KeiRalph

自分革命映画闘争のKeiRalphのレビュー・感想・評価

自分革命映画闘争(2023年製作の映画)
3.7
9月いっぱい閉館する京都みなみ会館、できる限りの思い出を残しておきたく今日も立ち寄りました。60年の歴史の中で、私が通ったのはほんの数年間なので偉そうに語れるレベルではないですが、通うきっかけになったのは、この劇場でリバイバル上映された「狂い咲きサンダーロード」から。当日、石井岳龍監督、渋川清彦さんも登壇され、ちゃっかりポスターにサインまで頂いた。劇場がなくなる事の無念さを、壁に飾られたサイン入りポスターと共に記憶しておきます。

そんな個人的思い入れいっぱいの石井作品最新作、ようやく見る事ができました。で、感想ですが…いやー!いつもながらのGO FOR BROKE!

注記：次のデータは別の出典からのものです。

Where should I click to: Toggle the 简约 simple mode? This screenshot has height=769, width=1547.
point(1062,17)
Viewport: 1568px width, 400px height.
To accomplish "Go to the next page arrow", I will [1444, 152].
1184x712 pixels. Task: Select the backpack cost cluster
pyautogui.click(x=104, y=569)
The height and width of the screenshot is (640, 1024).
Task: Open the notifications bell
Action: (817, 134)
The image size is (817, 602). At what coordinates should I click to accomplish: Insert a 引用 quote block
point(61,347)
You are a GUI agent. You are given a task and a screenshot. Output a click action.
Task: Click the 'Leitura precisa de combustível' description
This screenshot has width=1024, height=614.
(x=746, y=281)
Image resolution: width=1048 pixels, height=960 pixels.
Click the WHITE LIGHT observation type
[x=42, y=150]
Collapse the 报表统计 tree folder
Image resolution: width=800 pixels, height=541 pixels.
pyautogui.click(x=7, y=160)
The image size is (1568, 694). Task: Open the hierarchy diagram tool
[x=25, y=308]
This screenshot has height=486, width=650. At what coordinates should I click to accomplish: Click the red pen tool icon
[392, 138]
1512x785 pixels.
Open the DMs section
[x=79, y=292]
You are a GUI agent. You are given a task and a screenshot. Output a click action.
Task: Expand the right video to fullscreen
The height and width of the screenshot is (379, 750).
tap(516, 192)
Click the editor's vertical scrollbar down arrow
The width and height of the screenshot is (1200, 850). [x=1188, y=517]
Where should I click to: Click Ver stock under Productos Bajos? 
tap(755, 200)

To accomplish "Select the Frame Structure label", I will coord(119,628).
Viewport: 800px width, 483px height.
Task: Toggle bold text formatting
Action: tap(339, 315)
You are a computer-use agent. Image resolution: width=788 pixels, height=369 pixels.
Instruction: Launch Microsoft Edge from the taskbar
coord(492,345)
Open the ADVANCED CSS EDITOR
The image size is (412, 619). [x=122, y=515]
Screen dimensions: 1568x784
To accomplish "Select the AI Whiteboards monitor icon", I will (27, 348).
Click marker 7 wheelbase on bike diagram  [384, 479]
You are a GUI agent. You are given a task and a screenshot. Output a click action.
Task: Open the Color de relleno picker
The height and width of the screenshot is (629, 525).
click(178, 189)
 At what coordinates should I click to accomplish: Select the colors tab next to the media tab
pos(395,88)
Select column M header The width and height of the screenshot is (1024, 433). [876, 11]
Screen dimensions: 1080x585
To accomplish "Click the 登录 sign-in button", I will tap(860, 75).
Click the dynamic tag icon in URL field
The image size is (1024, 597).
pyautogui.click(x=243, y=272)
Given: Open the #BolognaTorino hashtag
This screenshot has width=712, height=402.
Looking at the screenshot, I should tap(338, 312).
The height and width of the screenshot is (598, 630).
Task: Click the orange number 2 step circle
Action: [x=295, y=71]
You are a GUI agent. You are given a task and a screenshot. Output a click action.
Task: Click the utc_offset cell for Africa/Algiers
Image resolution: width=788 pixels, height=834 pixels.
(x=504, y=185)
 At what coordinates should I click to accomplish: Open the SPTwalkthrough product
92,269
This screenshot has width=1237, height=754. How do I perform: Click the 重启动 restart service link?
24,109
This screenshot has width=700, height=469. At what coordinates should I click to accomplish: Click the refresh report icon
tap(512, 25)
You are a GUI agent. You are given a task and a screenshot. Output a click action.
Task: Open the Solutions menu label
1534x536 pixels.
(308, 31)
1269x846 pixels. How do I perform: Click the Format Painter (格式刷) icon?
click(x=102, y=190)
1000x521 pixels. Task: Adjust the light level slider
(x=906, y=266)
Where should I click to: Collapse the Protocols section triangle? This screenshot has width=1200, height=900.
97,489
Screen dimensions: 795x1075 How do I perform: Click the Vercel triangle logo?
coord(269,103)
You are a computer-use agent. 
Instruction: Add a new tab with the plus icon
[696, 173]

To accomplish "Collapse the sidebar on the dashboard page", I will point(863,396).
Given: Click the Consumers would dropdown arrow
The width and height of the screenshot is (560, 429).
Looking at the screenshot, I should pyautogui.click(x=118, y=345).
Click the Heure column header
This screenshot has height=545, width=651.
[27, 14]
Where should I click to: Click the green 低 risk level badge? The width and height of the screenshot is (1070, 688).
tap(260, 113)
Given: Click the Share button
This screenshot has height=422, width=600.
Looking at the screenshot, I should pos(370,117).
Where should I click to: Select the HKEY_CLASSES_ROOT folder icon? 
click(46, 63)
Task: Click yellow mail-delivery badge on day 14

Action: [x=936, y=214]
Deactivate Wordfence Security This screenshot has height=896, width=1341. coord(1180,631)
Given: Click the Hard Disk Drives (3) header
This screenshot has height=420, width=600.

石井監督が教授を務める神戸工科芸術大学のワークショップの一環。学生は監督が作る映画にスタッフとして加わり、世に公開されると考えれば、ファンとしては羨ましいとしか思えないシチュエーションですが、キャストも学内の講師や学生が演じるため、良くも悪くも、出演もする石井監督の独壇場となる。66歳(当時)という年齢を考えれば、かなりのエネルギーの浪費だったに違いない。

私も映像を学ぶ大学に通っていた過去があるが、課題作品や自主制作となると、学生同士の馴れ合いや慢心により、自分の技術を度外視した構想に振り回されて、最終的には破綻の道を辿るものだが、この作品のようなワークショップ形式の方であれば破綻なく、更にはプロとしての仕事を学べるのだから大変羨ましい環境ではある。

細かい演出など、学生がどこまで関わっていたのかも気にはなりますが、主たるところは学生のマインドを通じて映画の捉え方や関わり方の変革を促すこと、そして映画という見る=見られるという構造を改めて考える、という講義内容と、映画の主題が共存しています。

前述のように、学生だけで作れば単なる馴れ合いの作風で、楽屋落ちの如きうちわのウケ狙いな作品になるところを、先品性を担保し、外に向けてに見せるとはこういう事だ!と身をもって示した事で、実際に出演、制作に関わった彼ら、彼女らが今後どの様な活躍を見せるのか、とても気になります。